▶ 原文抜粋:
==========
南朝鮮のアメリカ軍政統治時代、1945-1948年
1945年9月、ジョン・リード・ホッジ司令官率いるアメリカ軍は、朝鮮を日本から解放した後で南朝鮮を占領した。ここには大日本帝国の慰安所施設もあった[43]。これらの出来事が、日本統治時代の朝鮮で確立されていた政府許諾済みの売春という基礎を瞬く間に築くことになった[44]。日本によって認可された売春形態は、韓国人セックスワーカーのために登録手続きとSTD検査の義務付けを確立していた。米軍が南朝鮮を占領した後、これらの検査は保健福祉局によって行われた[45]。アメリカ兵士が売春婦からの病気にかかるのを防ぐため、接待のバーやクラブは軍事基地の近辺や内部に配置された。売春婦を狭い範囲に収容することで、米軍は女性の活動および健康を統制したり監視する力を持った。アメリカ軍事政権が売春を容認して管理しているため、女性団体は売春の廃止を訴えた。それに応じて、1947年に米国は公営売春廃止法案を可決した。これは認可済みの売春(公娼)を廃止するものだった。しかし、同法律は私娼の急増を招いた[46][要ページ番号]。
朝鮮戦争後
朝鮮戦争の結果として極度の貧困と混乱が起こった。自分自身と家族を養っていくために女性達が性労働を頼りにしたため、このことが売春婦への大量流入を生みだした[47]。セックスワーカーの「大量生産」が、韓国における米軍の占領およびアメリカ軍事基地の設立を正式に許諾した米韓相互防衛条約に貢献したとする説もある[48]。1953年までに売春婦の総数は35万人に達し[49][50]、そのため朝鮮戦争後の韓国では基地村での売春が恒久的な構造になった。1950年代から1960年代にかけて、韓国人売春婦の60%が米軍基地の近くで働いていた[49][50]。
==========
▶ 元データ:
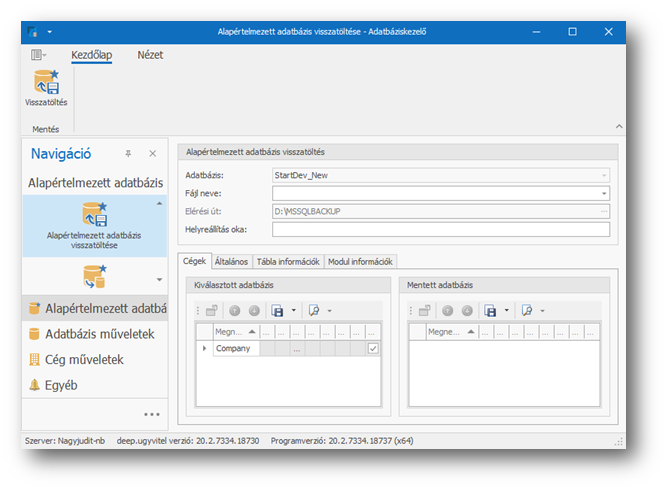
Task: Click the save icon in the Kiválasztott adatbázis toolbar
Action: pyautogui.click(x=278, y=311)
==========
▶ 課題:
a – 原文抜粋によると、1953年までに売春婦の総数は何人に達したか。
b – 原文抜粋の「南朝鮮のアメリカ軍政統治時代、1945-1948年」から「働いていた[49][50]。」までの部分を、一字も変えずに引用せよ。

▶ 解答例:
a – 35万人。

b –
南朝鮮のアメリカ軍政統治時代、1945-1948年
1945年9月、ジョン・リード・ホッジ司令官率いるアメリカ軍は、朝鮮を日本から解放した後で南朝鮮を占領した。ここには大日本帝国の慰安所施設もあった[43]。これらの出来事が、日本統治時代の朝鮮で確立されていた政府許諾済みの売春という基礎を瞬く間に築くことになった[44]。日本によって認可された売春形態は、韓国人セックスワーカーのために登録手続きとSTD検査の義務付けを確立していた。米軍が南朝鮮を占領した後、これらの検査は保健福祉局によって行われた[45]。アメリカ兵士が売春婦からの病気にかかるのを防ぐため、接待のバーやクラブは軍事基地の近辺や内部に配置された。売春婦を狭い範囲に収容することで、米軍は女性の活動および健康を統制したり監視する力を持った。アメリカ軍事政権が売春を容認して管理しているため、女性団体は売春の廃止を訴えた。それに応じて、1947年に米国は公営売春廃止法案を可決した。これは認可済みの売春(公娼)を廃止するものだった。しかし、同法律は私娼の急増を招いた[46][要ページ番号]。
朝鮮戦争後
朝鮮戦争の結果として極度の貧困と混乱が起こった。自分自身と家族を養っていくために女性達が性労働を頼りにしたため、このことが売春婦への大量流入を生みだした[47]。セックスワーカーの「大量生産」が、韓国における米軍の占領およびアメリカ軍事基地の設立を正式に許諾した米韓相互防衛条約に貢献したとする説もある[48]。1953年までに売春婦の総数は35万人に達し[49][50]、そのため朝鮮戦争後の韓国では基地村での売春が恒久的な構造になった。1950年代から1960年代にかけて、韓国人売春婦の60%が米軍基地の近くで働いていた[49][50]。